Regulation 'hurting global business growth'
Regulation is having a negative impact on business growth and innovation, according to a new international survey of accounting, finance and business professionals.
The research by the International Federation of Accountants (IFAC) found that more than two thirds of accountants believe regulation is having a significant or very significant impact on their ability to innovate (63%) and grow their business (66%).
Four out of five respondents said that regulation is complex or very complex and is having a substantial impact on business costs.
Eighty-five per cent of respondents said they expected the impact of regulation to be more or much more significant in the next five years.
IFAC Chief Executive Officer, Fayez Choudhury said: "For many organisations, Basel III, recent EU reforms, Dodd-Frank, and multiple other sector- and country-specific regulations are all coming into play at once, and the scope of each is substantial."

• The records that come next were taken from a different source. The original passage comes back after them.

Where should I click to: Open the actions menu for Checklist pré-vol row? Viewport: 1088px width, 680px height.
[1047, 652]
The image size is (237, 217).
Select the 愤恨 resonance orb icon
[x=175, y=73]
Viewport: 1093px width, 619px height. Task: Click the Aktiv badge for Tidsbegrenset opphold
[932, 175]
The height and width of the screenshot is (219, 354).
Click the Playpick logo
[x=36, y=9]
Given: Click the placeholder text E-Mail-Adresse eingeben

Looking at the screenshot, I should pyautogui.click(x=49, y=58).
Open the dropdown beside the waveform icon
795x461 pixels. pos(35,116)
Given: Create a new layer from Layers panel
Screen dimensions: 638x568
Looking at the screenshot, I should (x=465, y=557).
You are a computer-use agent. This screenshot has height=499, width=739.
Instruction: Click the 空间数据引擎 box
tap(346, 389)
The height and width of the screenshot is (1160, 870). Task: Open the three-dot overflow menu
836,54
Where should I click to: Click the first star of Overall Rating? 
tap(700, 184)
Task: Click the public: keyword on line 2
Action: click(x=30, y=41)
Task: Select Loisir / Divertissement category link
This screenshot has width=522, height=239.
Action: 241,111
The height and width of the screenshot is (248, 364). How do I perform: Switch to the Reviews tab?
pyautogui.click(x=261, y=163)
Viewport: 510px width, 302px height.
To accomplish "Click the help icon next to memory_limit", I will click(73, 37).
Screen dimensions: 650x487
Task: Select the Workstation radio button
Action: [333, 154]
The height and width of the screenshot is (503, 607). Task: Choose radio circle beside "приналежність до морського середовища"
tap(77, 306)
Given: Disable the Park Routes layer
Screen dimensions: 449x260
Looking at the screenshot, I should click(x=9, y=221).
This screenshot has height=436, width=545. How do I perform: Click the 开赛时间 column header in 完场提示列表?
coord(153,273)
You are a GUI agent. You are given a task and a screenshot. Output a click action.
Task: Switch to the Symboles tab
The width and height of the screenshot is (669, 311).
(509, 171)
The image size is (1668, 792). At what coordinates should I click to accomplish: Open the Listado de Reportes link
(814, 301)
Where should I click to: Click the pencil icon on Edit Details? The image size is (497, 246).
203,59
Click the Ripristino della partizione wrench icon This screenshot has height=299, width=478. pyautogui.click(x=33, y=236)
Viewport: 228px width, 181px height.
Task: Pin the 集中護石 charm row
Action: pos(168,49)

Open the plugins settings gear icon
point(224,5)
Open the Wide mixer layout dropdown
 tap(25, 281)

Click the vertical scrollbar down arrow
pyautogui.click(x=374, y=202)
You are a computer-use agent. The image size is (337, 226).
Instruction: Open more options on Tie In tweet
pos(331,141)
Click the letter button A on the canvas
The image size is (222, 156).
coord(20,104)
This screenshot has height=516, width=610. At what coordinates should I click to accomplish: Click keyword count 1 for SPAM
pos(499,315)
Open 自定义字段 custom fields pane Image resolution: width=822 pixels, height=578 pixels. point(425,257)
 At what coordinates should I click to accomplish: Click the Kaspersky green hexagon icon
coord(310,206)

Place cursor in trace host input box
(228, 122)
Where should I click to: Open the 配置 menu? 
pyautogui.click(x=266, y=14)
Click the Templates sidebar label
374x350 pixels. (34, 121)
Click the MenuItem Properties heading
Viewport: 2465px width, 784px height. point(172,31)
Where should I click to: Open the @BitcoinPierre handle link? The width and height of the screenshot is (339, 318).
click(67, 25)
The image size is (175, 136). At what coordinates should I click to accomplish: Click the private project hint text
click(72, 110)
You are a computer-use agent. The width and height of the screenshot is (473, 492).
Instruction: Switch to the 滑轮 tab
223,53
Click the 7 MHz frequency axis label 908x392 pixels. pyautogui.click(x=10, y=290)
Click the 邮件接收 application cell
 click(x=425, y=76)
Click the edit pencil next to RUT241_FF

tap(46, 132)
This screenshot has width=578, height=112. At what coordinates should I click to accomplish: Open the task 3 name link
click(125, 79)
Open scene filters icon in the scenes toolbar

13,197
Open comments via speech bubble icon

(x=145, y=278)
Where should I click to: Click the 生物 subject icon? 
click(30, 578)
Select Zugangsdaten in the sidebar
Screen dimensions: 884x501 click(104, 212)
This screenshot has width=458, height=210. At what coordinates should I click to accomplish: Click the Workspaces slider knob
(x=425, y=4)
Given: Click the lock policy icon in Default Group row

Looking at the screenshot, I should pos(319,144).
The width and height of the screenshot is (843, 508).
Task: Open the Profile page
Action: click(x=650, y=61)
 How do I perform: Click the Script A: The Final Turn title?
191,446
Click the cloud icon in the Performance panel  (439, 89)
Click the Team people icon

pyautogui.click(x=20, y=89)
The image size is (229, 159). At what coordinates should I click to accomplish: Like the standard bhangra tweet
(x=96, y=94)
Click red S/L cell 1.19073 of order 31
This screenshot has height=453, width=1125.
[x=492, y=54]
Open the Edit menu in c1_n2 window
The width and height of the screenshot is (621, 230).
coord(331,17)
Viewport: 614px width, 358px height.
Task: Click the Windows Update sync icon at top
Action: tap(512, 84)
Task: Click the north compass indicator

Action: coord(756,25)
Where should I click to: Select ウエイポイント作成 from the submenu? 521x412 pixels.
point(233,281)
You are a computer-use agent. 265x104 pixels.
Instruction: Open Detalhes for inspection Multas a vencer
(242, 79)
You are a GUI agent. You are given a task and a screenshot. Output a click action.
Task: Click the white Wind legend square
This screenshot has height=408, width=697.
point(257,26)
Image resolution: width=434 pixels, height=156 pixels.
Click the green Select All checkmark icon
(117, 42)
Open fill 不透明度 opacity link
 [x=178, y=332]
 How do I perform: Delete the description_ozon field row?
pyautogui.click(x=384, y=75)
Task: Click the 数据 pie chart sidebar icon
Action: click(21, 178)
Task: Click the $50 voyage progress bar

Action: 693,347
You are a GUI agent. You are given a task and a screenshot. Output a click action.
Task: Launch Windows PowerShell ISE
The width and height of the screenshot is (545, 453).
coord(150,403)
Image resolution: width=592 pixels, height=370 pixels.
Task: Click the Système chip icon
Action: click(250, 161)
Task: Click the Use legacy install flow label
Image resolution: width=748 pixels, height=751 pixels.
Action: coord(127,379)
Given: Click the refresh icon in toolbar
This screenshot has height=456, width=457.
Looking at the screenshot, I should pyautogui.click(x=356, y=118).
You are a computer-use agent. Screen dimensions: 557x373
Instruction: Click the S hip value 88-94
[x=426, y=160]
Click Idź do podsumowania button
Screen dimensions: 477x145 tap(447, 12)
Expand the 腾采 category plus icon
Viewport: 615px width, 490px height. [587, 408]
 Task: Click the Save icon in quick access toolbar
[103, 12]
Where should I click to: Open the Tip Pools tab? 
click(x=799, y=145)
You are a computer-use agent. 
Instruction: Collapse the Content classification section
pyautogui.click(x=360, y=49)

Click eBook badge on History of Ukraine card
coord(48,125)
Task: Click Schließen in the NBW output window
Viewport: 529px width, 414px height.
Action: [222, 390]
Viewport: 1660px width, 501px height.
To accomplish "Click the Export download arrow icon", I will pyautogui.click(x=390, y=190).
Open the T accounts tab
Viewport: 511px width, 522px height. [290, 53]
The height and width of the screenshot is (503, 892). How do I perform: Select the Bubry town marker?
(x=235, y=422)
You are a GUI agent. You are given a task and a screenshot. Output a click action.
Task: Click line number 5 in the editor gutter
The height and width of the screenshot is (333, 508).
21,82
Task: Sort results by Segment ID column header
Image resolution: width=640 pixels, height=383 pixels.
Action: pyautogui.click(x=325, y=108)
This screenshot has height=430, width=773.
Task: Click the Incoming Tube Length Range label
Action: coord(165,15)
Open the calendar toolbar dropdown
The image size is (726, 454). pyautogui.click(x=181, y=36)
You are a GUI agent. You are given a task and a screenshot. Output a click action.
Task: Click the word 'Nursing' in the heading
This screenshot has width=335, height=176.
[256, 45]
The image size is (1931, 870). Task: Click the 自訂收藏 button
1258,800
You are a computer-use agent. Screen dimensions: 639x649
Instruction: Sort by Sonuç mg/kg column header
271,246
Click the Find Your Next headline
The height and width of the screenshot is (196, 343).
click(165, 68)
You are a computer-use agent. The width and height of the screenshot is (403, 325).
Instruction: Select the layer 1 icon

Fayez Choudhury said that growth remains a global concern and that the findings of the survey "should be a wakeup call for us to examine the impact of regulation, including the regulation and reform introduced in response to the global financial crisis".
He added: "Good regulation is essential to the fairness, efficiency, and effectiveness of economies, and making it work as well as it can is a never-ending mission."
The IFAC Global Regulation Survey polled 313 accounting, finance and business professionals across a range of countries and businesses.
Regulation, then and now
The first Basel Accord for regulations in the banking industry, introduced in 1988, had seven risk categories and required seven calculations. Today's Basel III has more than 200,000 risk categories, and more than 200 million calculations.
The Glass-Steagall Act, a US banking law instituted in 1933 following the Great Depression, was 37 pages, compared with Dodd-Frank's Wall Street Reform and Consumer Protection Act, which was more than 2,000 pages in 2010.